Opinião

Vasco e o país das maravilhas

Vasco e o país das maravilhas

Havia uma altura em que se sabia quase de cor quem escrevia nos jornais sem ser jornalista. Ou melhor, quem eram os comentadores ou cronistas "certos".

Por exemplo, no meio literato temeu-se décadas a fio pelas quintas-feiras (ou quartas, não consigo agora precisar de cor) do "Diário de Notícias". Porquê? Porque João Gaspar Simões, o crítico literário praticamente único em ambiente de jornais, escrevia naquele dia. Que livro ia incensar? Que autor iria demolir? Que "novos" promoveria? Simões não era académico e pagou sempre essa "falha". Ainda agora, um capítulo injusto de Miguel Tamen no livro "O cânone", de 2020, o compara com Eduardo Prado Coelho para dar cabo dos dois. Mas a questão da escrita não jornalística em jornal, sobretudo depois das plataformas digitais, é a segregação da qualidade na quantidade. Há gente para todos os gostos e feitios, a qualquer hora do dia e da noite, com "agenda" ou sem "agenda". Alfabetizados, imbecis profundos ou simples, para usar a terminologia do grande polemista austríaco Karl Kraus. Até eu escrevo. Felizmente, e por cima destes barulhos todos, houve quem ficasse na grande história - que talvez um dia possa ser escrita - da crónica jornalística dos últimos 50 anos. Sou suspeito porque sempre o li, e quase desde quando comecei a "ler" a sério.

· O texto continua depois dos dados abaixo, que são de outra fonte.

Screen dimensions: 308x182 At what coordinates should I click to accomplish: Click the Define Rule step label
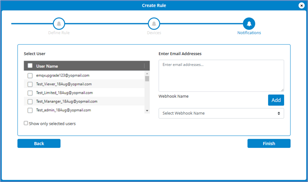coord(59,33)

Vasco Pulido Valente aparecerá inevitavelmente no seu pórtico. Fez ontem um ano que morreu. E muitas vezes penso no que ele teria escrito sobre esse ano que ainda não acabou. A pandemia, directa ou indirectamente, fez recrudescer a pequena burguesia de espírito portuguesa que Vasco sempre abominou. A "redacção única" amesendou-se de vez. A intolerância com as liberdades públicas tomou de assalto o quotidiano. O individualismo, que tantos confundem com liberdade privada, acentuou-se. E o Estado virou sobretudo facção. Se calhar, ele não o afirmaria, ou até infirmaria sem que nada de pessoal fosse nisso, mas "safa-se" Marcelo, recém-refrescado pelo voto popular. O que dá ao presidente tanta autoridade quanto responsabilidade. De resto, é o "país das maravilhas" do Vasco. Aquele onde prevalecem "as mais baixas emoções" e a "mais absoluta irracionalidade para legitimar as pequenas (e, por regra, imerecidas) posições que [a Esquerda] ocupa no Estado e adjacências". O país onde se esforçou "por manter a coragem de pensar no meio de gente hostil e programaticamente surda" e no qual chegou "ao fim sem ódio". "O que, tudo somado, não é mau".